The results of this study appear in the June 2006 issue of Hepatology, the official journal of the American Association for the Study of Liver Diseases (AASLD). Published by John Wiley & Sons, Inc., Hepatology is available online via Wiley InterScience at www.interscience.wiley.com/journal/hepatology.
HCV is one of the leading causes of chronic liver disease worldwide, affecting 3 percent of the world's population. In the U.S. alone 4.1 million people have been infected with HCV, and up to 85 percent of those are chronic carriers of the virus. Up to 70 percent of chronic carriers will go on to develop some other form of chronic liver disease, from mild liver enzyme abnormalities to cirrhosis and liver cancer. While there is no vaccine for HCV, the current optimal treatment is combination therapy with peginterferon alfa (an immune stimulant) and ribavirin (an inhibitor of viral replication). However, this will cure only 55 percent of patients. One of the risk factors for treatment failure is obesity.
Obesity itself is linked to the disruption of hormone signaling pathways that affect cell function and to abnormal levels of circulating proteins and sugars. In other words, obesity is associated with a wide range of metabolic changes that affect multiple cellular and organ functions. This biochemical disregulation is linked to serious chronic medical conditions, such as heart disease, diabetes, and non-alcoholic fatty liver disease.
Given the association between obesity and metabolic abnormalities, Michael R. Charlton, M.D. of the Division of Gastroenterology and Hepatology at the Mayo Clinic and Foundation in Rochester, MN and coauthors reviewed several mechanisms by which obesity may interfere with the treatment of chronic HCV and recommend management strategies for obese patients.

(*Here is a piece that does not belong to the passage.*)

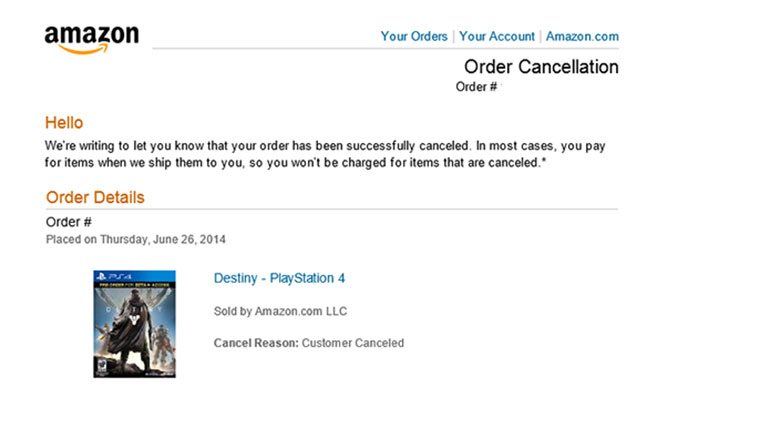The image size is (760, 428).
Task: Click Order # under Order Details
Action: pos(69,222)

The authors identify three possible ways by which obesity may interfere with peginterferon alpha and ribavirin activity. First, fat tissue actively secretes hormones that can modulate the immune system. Increases in fat tissue may disregulate immune pathways peginterferon targets, rendering the drug ineffective. Second, obesity causes insulin resistance which itself leads to the accumulation of fat in the liver. The greater the accumulation of fat in the liver, the greater the risk of fibrosis, or scar tissue formation, that alters liver function and blood flow, often permanently. Because HCV also causes liver cells to not respond to insulin, obesity may simply compound the problem and worsen liver disease. Third, fat tissue reduces the amount of peginterferon circulating in the body. The decreased circulation of the drug may also weaken peginterferon's stimulation of the immune system against HCV.

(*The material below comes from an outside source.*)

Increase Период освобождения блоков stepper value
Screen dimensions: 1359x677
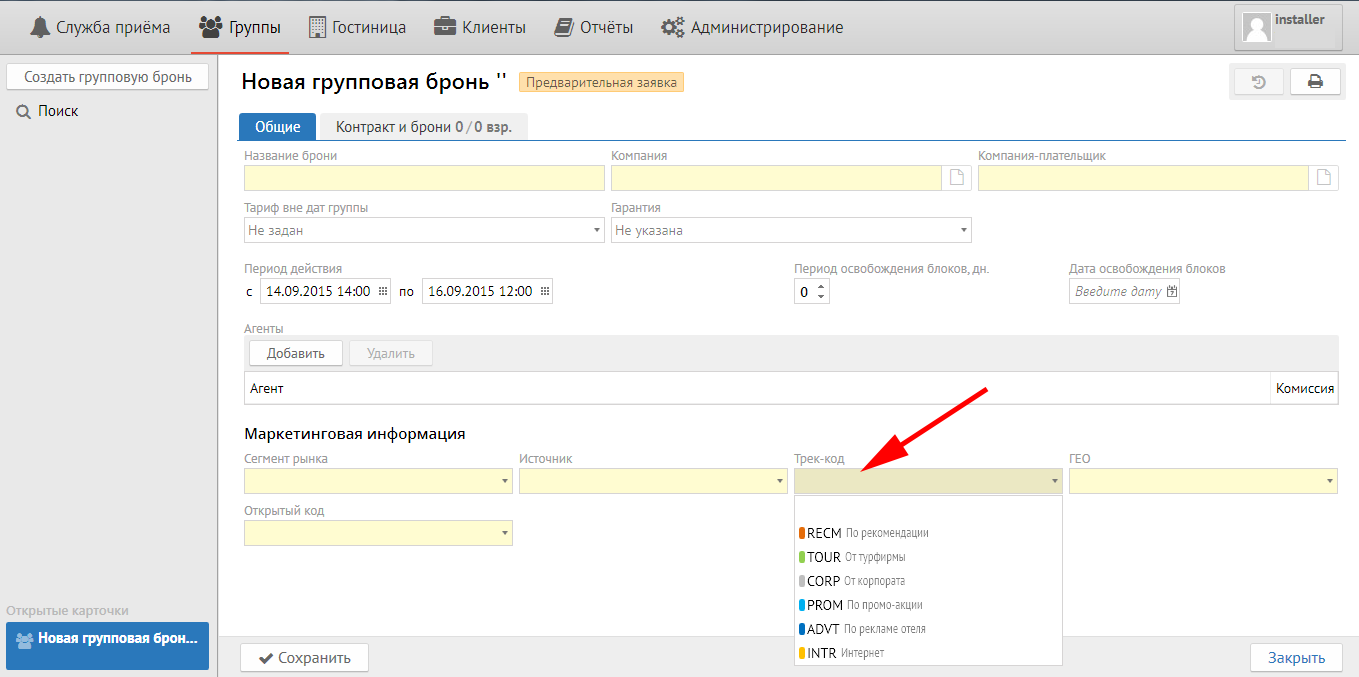pyautogui.click(x=821, y=286)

To address all of these mechanisms, the authors make three treatment recommendations. First, weight loss to reduce fat tissue would address all three hypothesized mechanisms. Weight loss in obese HCV patients is already associated with improved liver biopsy results and liver enzyme levels. Second, treatment with drugs that improve cellular sensitivity to insulin, such as the diabetes drugs metformin or pioglitazone, would lead to reduced fat accumulation in liver cells and might reverse disease progression. Third, increasing the dosages or the duration of combination therapy may increase circulating drug levels and improve drug efficacy.
"Treatment strategies that focus on improving underlying metabolic factors associated with poor response to combination therapy are thus more likely to overcome the low sustained viral response rates often observed in obese patients infected with HCV," conclude the authors.
Article: "Impact of Obesity on Treatment of Chronic Hepatitis C," Michael R. Charlton, Paul J. Pockros, Stephen A. Harrison, Hepatology; June 2006 (DOI: 10.1002/hep.21239).